Jeong Chan-Seok, Kim Dongsup
Department of Bio and Brain Engineering, Korea Advanced Institute of Science and Technology (KAIST), 291 Daehak-ro, Yuseong-gu, Daejeon, 34141, Republic of Korea.
BMC Bioinformatics. 2016 Feb 24;17:99. doi: 10.1186/s12859-016-0948-2.
Elucidating the cooperative mechanism of interconnected residues is an important component toward understanding the biological function of a protein. Coevolution analysis has been developed to model the coevolutionary information reflecting structural and functional constraints. Recently, several methods have been developed based on a probabilistic graphical model called the Markov random field (MRF), which have led to significant improvements for coevolution analysis; however, thus far, the performance of these models has mainly been assessed by focusing on the aspect of protein structure.

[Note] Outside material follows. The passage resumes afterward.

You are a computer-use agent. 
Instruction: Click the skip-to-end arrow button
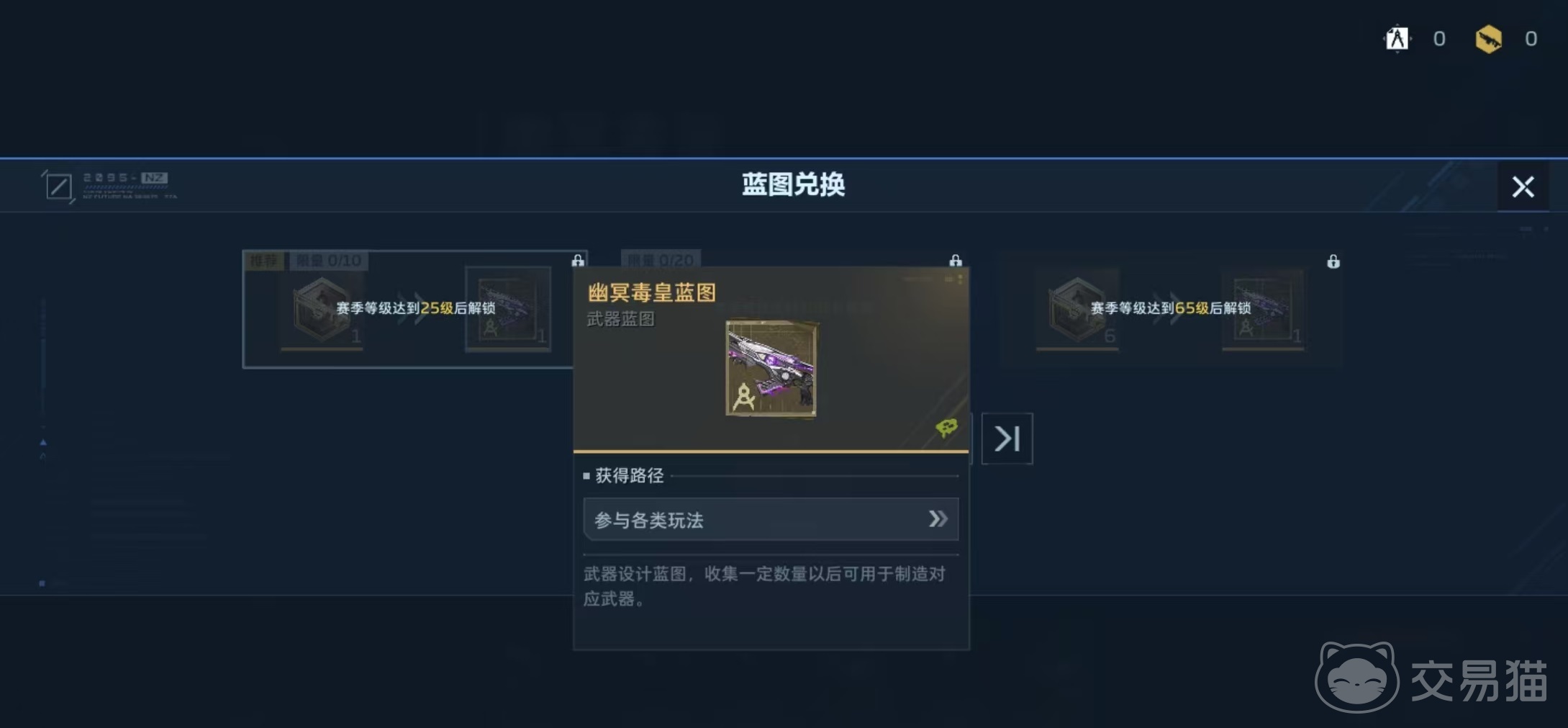pos(1007,439)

In this study, we built an MRF model whose graphical topology is determined by the residue proximity in the protein structure, and derived a novel positional coevolution estimate utilizing the node weight of the MRF model. This structure-based MRF method was evaluated for three data sets, each of which annotates catalytic site, allosteric site, and comprehensively determined functional site information. We demonstrate that the structure-based MRF architecture can encode the evolutionary information associated with biological function. Furthermore, we show that the node weight can more accurately represent positional coevolution information compared to the edge weight. Lastly, we demonstrate that the structure-based MRF model can be reliably built with only a few aligned sequences in linear time.
The results show that adoption of a structure-based architecture could be an acceptable approximation for coevolution modeling with efficient computation complexity.
阐明相互连接残基的协同机制是理解蛋白质生物学功能的重要组成部分。共进化分析已被开发用于模拟反映结构和功能限制的共进化信息。最近,基于一种称为马尔可夫随机场(MRF)的概率图形模型开发了几种方法,这些方法在共进化分析方面取得了显著改进;然而,到目前为止,这些模型的性能主要是通过关注蛋白质结构方面来评估的。
在本研究中,我们构建了一个图形拓扑由蛋白质结构中的残基邻近性决定的MRF模型,并利用MRF模型的节点权重推导了一种新的位置共进化估计。基于结构的MRF方法针对三个数据集进行了评估,每个数据集都标注了催化位点、变构位点和综合确定的功能位点信息。我们证明基于结构的MRF架构可以编码与生物学功能相关的进化信息。此外,我们表明与边权重相比,节点权重可以更准确地表示位置共进化信息。最后,我们证明基于结构的MRF模型可以在仅使用少量比对序列的情况下在线性时间内可靠构建。
结果表明,采用基于结构的架构对于具有高效计算复杂度的共进化建模可能是一种可接受的近似方法。